Cirugia espanola, cilt.96, ss.620-626, 2018 (SCI Expanded İndekslerine Giren Dergi)
Background: Nodular thyroid disease possesses the potential to harbor malignancy. Our aim
was to evaluate the significance of cervical diffusion-weighted magnetic resonance imaging
(DW-MRI) for the detection of malignant thyroid nodules.

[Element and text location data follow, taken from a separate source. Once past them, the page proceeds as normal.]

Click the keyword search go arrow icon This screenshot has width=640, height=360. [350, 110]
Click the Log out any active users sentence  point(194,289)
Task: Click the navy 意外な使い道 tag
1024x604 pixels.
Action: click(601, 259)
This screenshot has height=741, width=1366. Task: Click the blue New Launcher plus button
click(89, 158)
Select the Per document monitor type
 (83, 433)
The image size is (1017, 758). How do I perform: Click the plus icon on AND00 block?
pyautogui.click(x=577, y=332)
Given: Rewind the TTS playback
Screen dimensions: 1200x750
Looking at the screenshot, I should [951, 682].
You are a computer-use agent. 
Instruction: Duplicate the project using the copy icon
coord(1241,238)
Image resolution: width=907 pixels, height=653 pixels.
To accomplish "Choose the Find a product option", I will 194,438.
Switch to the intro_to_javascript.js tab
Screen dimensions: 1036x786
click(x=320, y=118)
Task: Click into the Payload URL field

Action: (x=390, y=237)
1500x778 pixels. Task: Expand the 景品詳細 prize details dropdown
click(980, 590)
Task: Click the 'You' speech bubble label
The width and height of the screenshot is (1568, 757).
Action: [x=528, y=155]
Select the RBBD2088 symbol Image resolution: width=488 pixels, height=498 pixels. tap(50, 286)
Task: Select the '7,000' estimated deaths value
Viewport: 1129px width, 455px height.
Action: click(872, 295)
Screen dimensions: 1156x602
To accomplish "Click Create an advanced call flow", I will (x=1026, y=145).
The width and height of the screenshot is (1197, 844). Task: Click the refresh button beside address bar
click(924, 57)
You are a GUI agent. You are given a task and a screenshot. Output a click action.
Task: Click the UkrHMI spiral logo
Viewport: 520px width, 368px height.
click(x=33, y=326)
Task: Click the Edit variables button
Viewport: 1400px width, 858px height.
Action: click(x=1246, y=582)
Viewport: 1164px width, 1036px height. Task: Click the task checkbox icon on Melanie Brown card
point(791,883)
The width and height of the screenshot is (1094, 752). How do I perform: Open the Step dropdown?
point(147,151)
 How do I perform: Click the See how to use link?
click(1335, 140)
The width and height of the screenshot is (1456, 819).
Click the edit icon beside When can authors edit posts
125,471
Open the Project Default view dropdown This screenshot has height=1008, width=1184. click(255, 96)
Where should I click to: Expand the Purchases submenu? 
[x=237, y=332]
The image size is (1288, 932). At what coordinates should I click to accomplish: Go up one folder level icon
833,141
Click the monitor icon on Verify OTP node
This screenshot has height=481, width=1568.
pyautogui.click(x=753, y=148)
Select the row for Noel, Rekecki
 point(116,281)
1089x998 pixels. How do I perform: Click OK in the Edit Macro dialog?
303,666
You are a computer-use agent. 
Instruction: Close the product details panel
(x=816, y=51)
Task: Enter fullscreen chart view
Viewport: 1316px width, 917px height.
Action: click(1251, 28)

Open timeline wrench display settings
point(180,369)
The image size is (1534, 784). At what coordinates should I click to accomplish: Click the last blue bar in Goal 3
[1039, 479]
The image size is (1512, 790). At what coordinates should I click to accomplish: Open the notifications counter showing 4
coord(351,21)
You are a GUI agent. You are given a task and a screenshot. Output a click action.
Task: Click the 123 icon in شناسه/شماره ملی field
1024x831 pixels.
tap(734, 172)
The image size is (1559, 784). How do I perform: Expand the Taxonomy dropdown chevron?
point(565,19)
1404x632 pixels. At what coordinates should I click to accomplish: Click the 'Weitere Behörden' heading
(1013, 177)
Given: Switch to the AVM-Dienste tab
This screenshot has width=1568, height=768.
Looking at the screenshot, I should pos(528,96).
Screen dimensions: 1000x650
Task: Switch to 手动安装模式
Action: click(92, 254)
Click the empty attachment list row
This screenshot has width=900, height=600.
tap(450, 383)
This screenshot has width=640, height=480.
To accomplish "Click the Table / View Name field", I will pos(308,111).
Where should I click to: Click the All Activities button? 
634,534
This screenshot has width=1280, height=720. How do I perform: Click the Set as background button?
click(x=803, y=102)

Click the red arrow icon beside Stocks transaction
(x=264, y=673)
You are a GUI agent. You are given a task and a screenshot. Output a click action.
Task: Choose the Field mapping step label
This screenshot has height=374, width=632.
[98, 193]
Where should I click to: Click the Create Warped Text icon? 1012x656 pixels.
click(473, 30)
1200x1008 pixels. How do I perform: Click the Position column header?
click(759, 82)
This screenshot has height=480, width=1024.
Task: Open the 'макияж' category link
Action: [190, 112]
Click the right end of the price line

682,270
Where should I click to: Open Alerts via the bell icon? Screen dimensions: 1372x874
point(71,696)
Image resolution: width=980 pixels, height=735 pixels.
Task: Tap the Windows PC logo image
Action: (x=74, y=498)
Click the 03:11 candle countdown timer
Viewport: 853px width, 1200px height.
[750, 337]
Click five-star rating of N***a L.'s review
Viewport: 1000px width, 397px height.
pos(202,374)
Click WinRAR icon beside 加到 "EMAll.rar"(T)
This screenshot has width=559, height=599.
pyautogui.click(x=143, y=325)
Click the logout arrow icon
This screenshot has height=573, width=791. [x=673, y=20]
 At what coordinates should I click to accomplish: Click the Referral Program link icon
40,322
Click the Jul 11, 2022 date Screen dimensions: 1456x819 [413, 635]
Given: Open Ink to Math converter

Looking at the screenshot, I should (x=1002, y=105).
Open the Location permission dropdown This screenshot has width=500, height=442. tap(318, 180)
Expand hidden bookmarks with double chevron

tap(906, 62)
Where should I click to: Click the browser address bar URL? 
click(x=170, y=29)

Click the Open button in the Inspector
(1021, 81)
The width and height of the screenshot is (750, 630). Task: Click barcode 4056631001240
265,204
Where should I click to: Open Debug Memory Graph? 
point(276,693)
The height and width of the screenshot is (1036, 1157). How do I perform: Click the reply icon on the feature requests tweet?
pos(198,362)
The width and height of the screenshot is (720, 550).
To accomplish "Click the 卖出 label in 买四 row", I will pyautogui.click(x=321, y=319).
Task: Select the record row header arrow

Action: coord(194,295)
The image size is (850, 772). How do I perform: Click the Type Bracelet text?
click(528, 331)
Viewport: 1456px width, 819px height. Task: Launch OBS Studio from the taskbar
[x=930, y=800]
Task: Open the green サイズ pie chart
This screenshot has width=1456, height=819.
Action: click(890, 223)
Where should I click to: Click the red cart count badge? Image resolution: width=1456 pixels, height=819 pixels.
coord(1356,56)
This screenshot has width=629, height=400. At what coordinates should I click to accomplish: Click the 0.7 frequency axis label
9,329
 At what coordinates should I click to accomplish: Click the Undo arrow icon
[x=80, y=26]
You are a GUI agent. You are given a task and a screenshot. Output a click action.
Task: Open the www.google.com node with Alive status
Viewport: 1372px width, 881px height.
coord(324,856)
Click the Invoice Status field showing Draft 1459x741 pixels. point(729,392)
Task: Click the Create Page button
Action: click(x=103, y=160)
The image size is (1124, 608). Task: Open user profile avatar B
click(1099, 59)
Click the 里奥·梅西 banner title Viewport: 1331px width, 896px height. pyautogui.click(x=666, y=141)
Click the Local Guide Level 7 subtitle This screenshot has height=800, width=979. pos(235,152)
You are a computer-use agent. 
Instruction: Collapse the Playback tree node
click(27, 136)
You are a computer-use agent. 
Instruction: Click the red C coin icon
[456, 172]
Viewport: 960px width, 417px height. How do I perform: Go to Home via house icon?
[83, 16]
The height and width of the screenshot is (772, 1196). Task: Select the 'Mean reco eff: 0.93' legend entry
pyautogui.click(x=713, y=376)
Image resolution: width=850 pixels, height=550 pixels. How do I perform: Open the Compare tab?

Methods: Sixty-five thyroid nodules from 58 patients who had undergone surgery were
evaluated. Preoperative parameters, demographic data, ultrasound findings, fine-needle
aspiration biopsy results and apparent diffusion coefficient (ADC) values of the nodules at
DW-MRI were compared with the results from postoperative pathology examinations.
Results: The ‘‘benign group’’ included 50 (76.9%) nodules, while 15 (23.1%) nodules constituted
the ‘‘malignancy group’’. Minimum, maximum and mean ADC values of the nodules
were significantly lower in the malignancy group (p < 0.05). The best cutoff value for the
mean ADC value was 1.33 10-3 mm2/s, with a sensitivity of 66.67%, a specifity of 89.13%, a
positive predictive value of 53.63% and a negative predictive value of 89.13%. A mean ADC
value equal to or lower than 1.33 10-3 mm2/s was associated with 9 times higher risk of
malignancy (odds ratio: 9.111, 95% confidence interval: 2.49-33.21).
Conclusions: The ADC value detected by cervical DW-MRI can be considered a predictive
parameter for the detection of thyroid cancer.